Une première, dans la répression des actes de membres de mouvements d'extrême-droite. Un skinhead vient d'être condamné à sept ans de prison ferme. Alain Slivinsky.

Frantisek Sobek (Photo: CTK)Frantisek Sobek (Photo: CTK) Frantisek Sobek est bien connu des forces de police : il est un des plus agressifs et plus dangereux skinheads tchèques. Le tribunal de Prague 1 vient de l'envoyer sous les verrous pour sept ans. Ce n'est pas la première fois que Sobek avait affaire à la justice. D'ailleurs, il a comparu devant le juge les menottes aux mains, sorti de sa cellule où il a été incarcéré pour avoir ignoré plusieurs convocations au tribunal. Pourquoi sept années derrière les barreaux ? Pour coups et blessures volontaires, non pas lors d'une manifestation du mouvement d'extrême-droite, La Résistance nationale, dont Sobek est membre de longue date, mais lors des célébrations du titre de champions du monde des joueurs de hockey sur glace tchèques, en 1999. Sobek a été reconnu coupable d'avoir attaqué et brutalisé, sauvagement, trois personnes : un homme et un couple dont la jeune femme était enceinte de huit mois. Comme nous le disions, ce n'était pas la première fois que ce skinhead avait maille à partir avec la justice, mais, jusqu'à maintenant, tous ses actes avaient seulement été passibles de peines avec sursis. Au pire, il avait été condamné à effectuer des travaux d'intérêt public. Cette fois-ci, Mme le juge Vera Bartova décida que s'en était trop et a demandé sept ans de réclusion pour le skinhead agressif, deux ans de plus, même, que le procureur. Dans son réquisitoire, elle a déclaré :

 « Par sa manière de vivre, il démontre que les peines infligées, jusqu'à maintenant, n'ont pas eu l'effet désiré. Je peux affirmer que son agressivité et sa brutalité augmentent. La peine requise répond, pleinement, au degré de danger pour la société, représenté par sa conduite ».

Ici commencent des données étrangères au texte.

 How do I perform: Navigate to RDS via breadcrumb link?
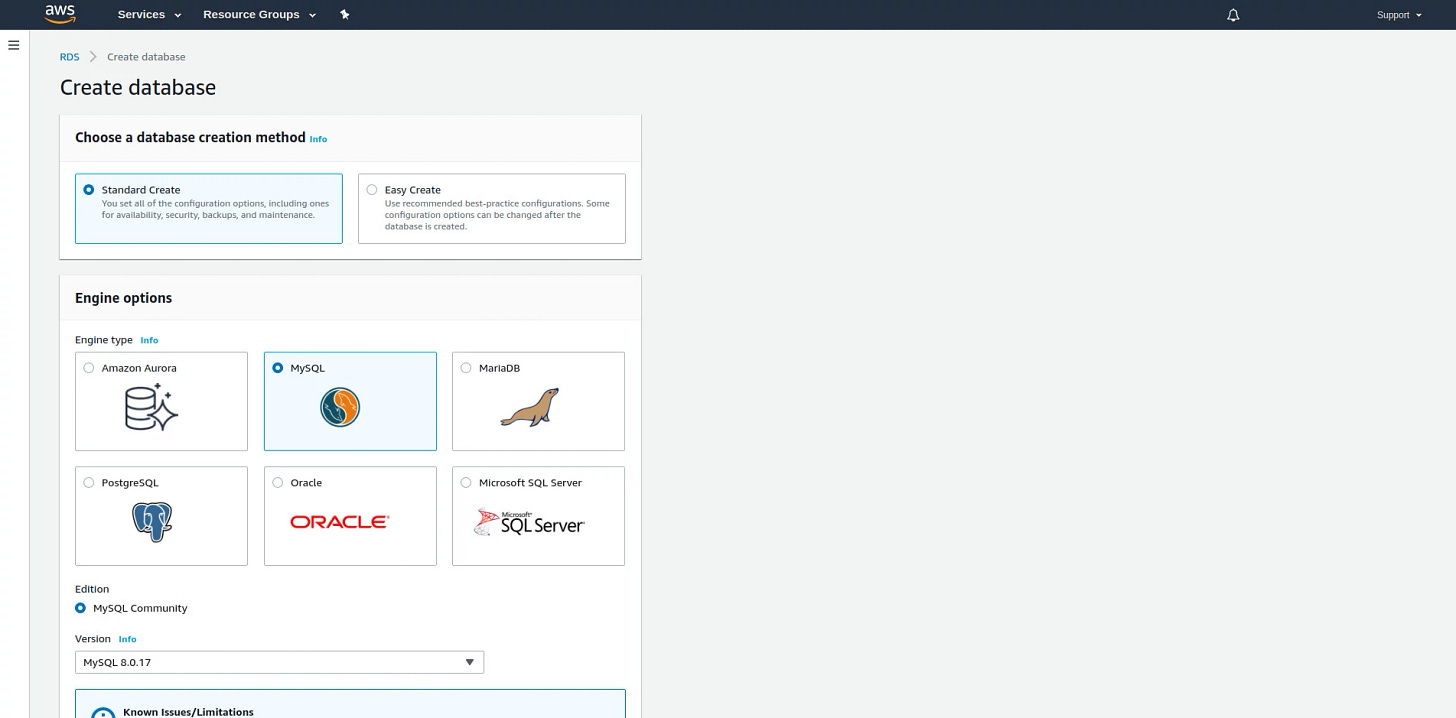(69, 56)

Réaction du condamné : aucun regret, une indifférence totale, le refus de l'évidence et des preuves avancées par l'accusation, même d'un reportage vidéo diffusé par la Télévision tchèque, qui le montre en pleine action. Le verdict prononcé, l'avocat de la défense a déclaré qu'il portait, immédiatement, l'affaire en appel. Il semble bien que la justice tchèque ait décidé de ne plus pardonner les excès des extrémistes et, peut-être, de faire un exemple avec un récidiviste notoire, dans les actes de violence.